● **WRITTEN PROBLEM**
Pick out every line of the rows below that contains the word "width", and copy each one.

● **EXTRACTED DATA**
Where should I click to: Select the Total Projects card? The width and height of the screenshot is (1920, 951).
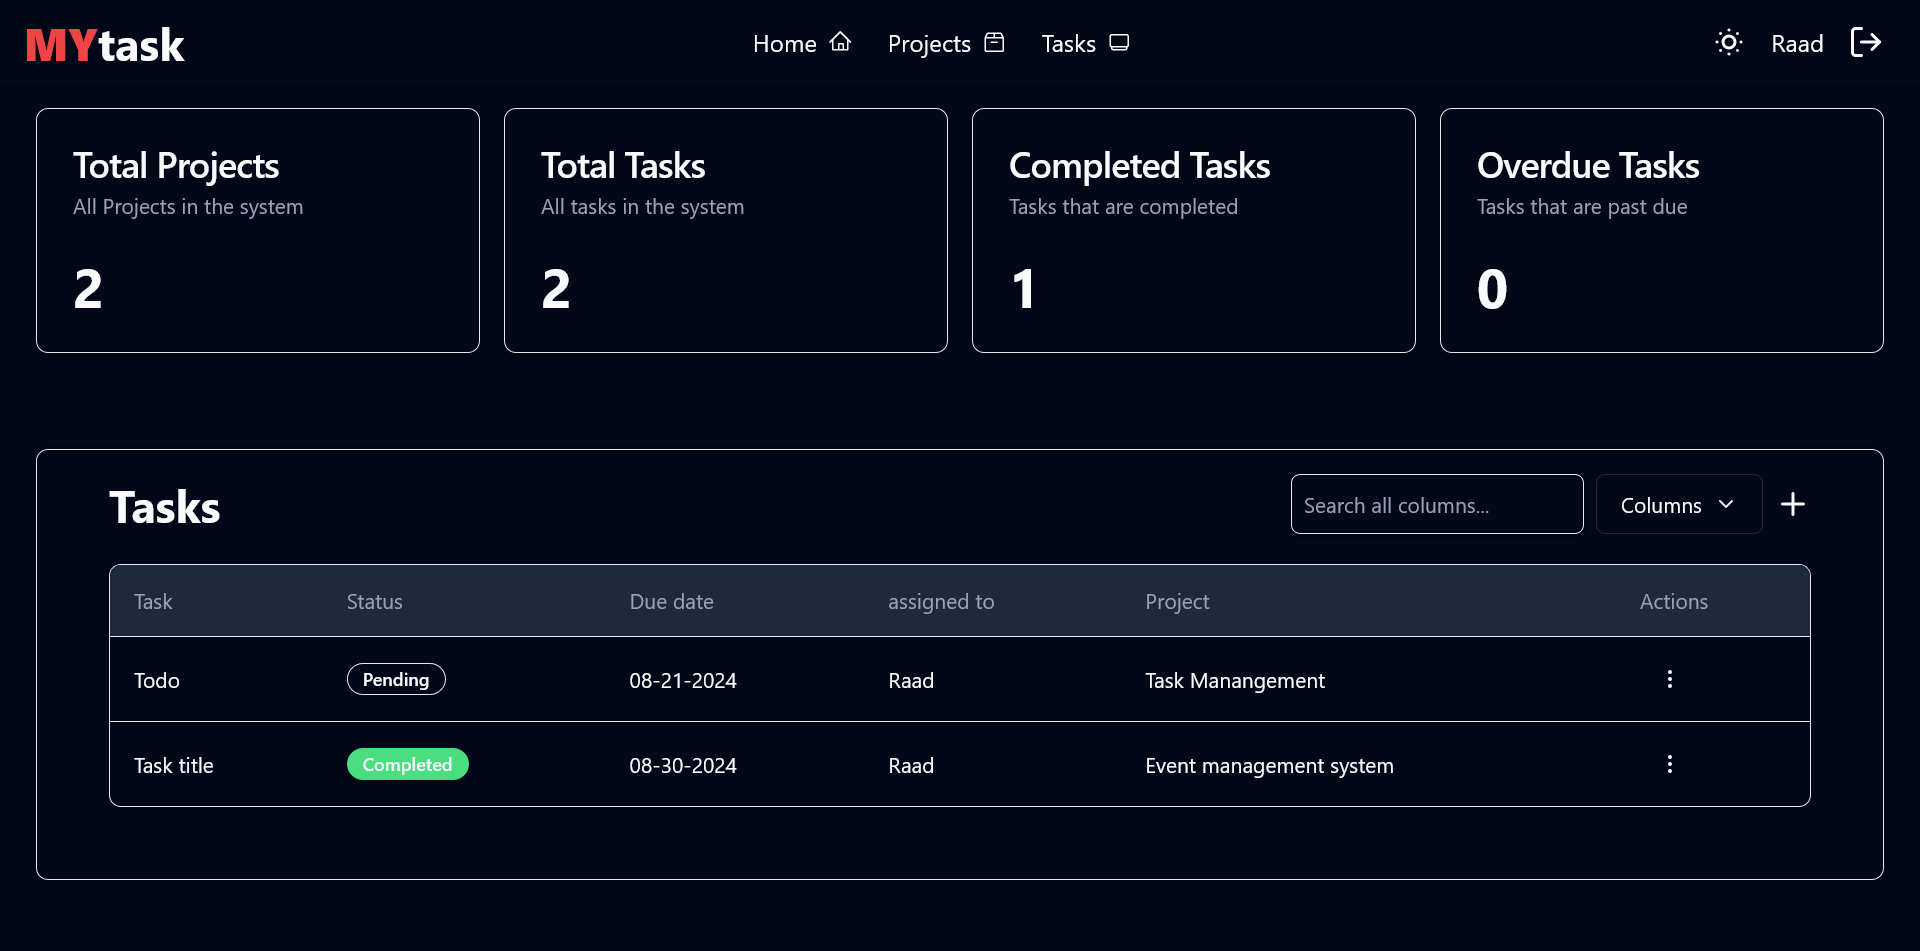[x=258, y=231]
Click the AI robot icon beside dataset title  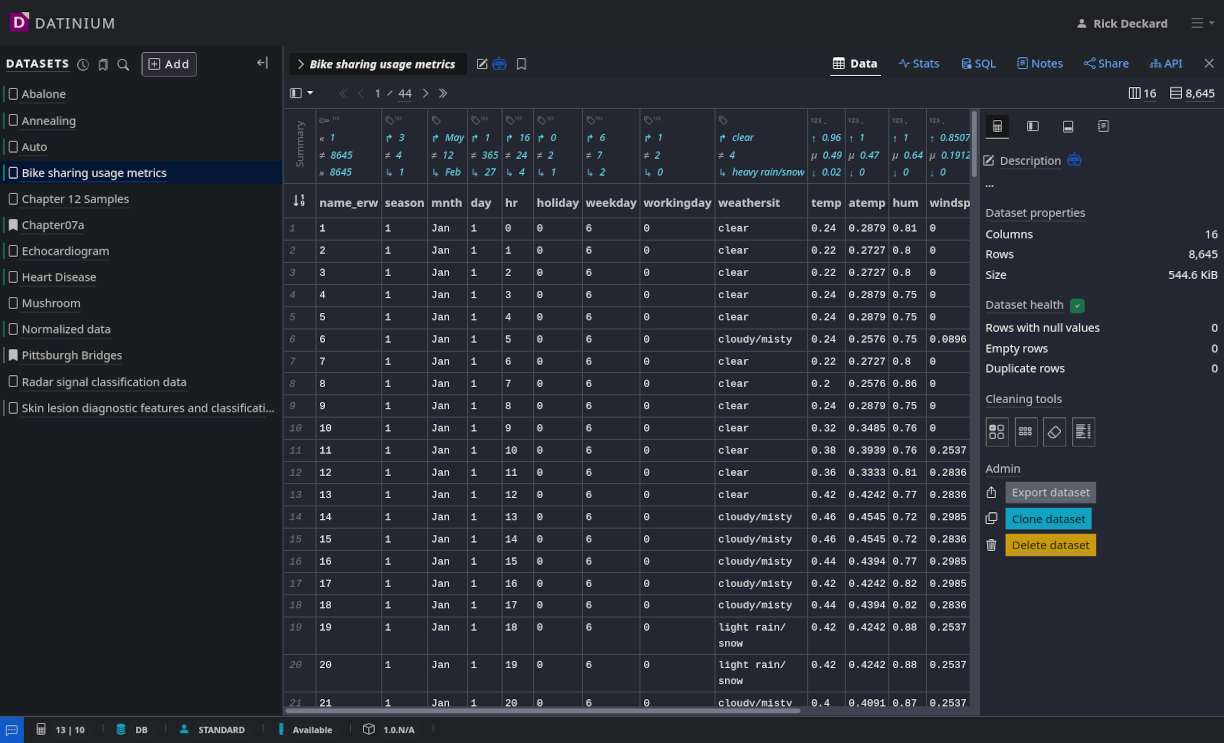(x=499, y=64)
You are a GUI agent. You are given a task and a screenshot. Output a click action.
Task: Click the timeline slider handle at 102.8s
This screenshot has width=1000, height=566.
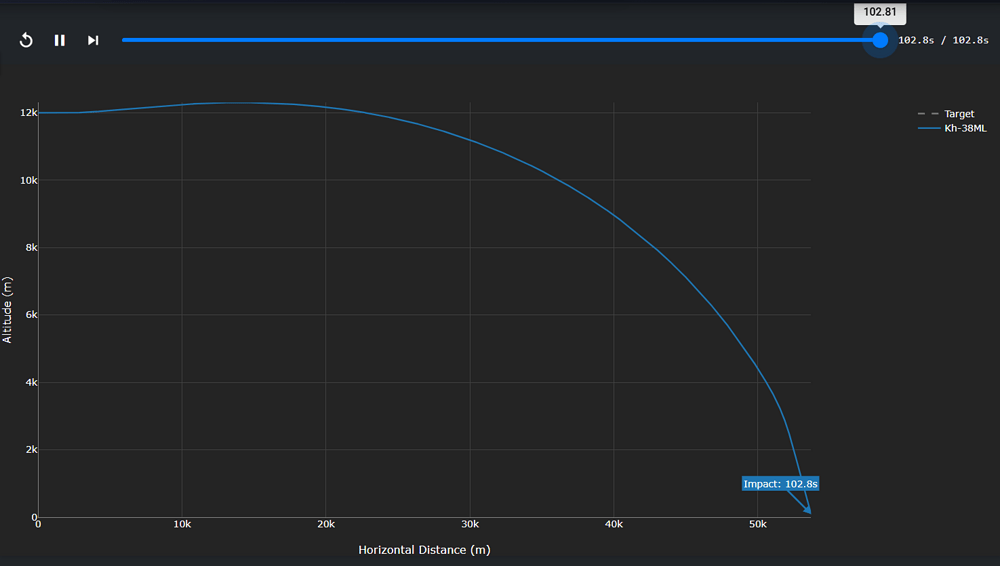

==

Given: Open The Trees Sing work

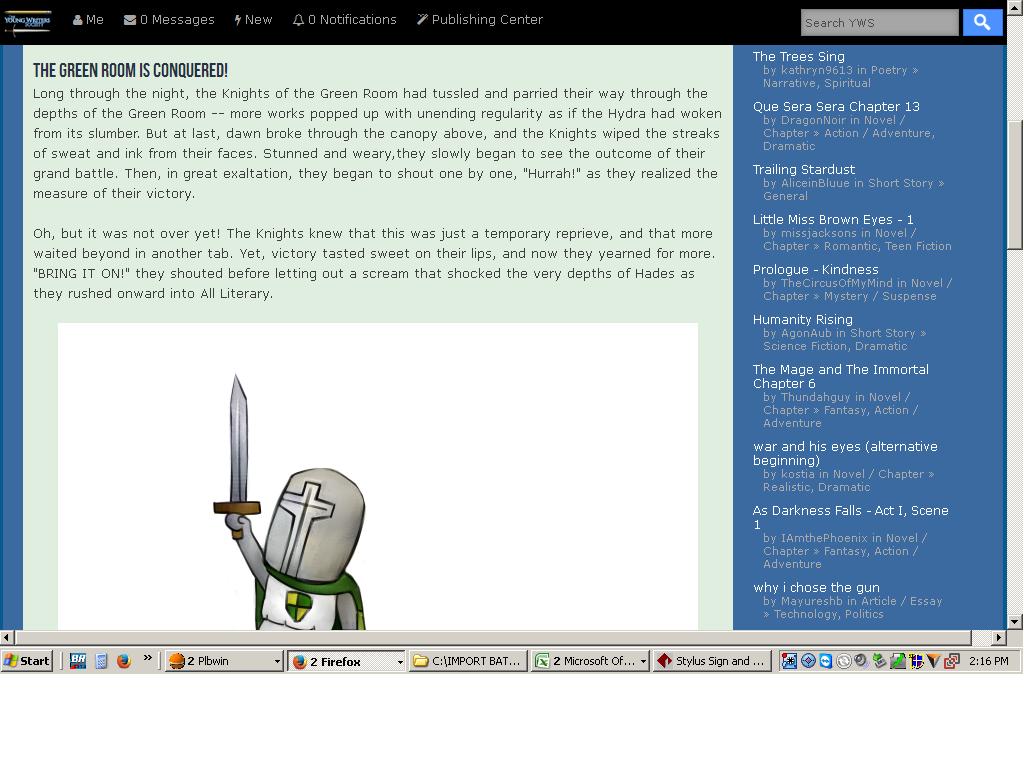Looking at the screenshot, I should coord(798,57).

● **OUTPUT FOR THIS TASK**
Where should I click to: Select the Total Projects card? The width and height of the screenshot is (1920, 951).
This screenshot has width=1000, height=566.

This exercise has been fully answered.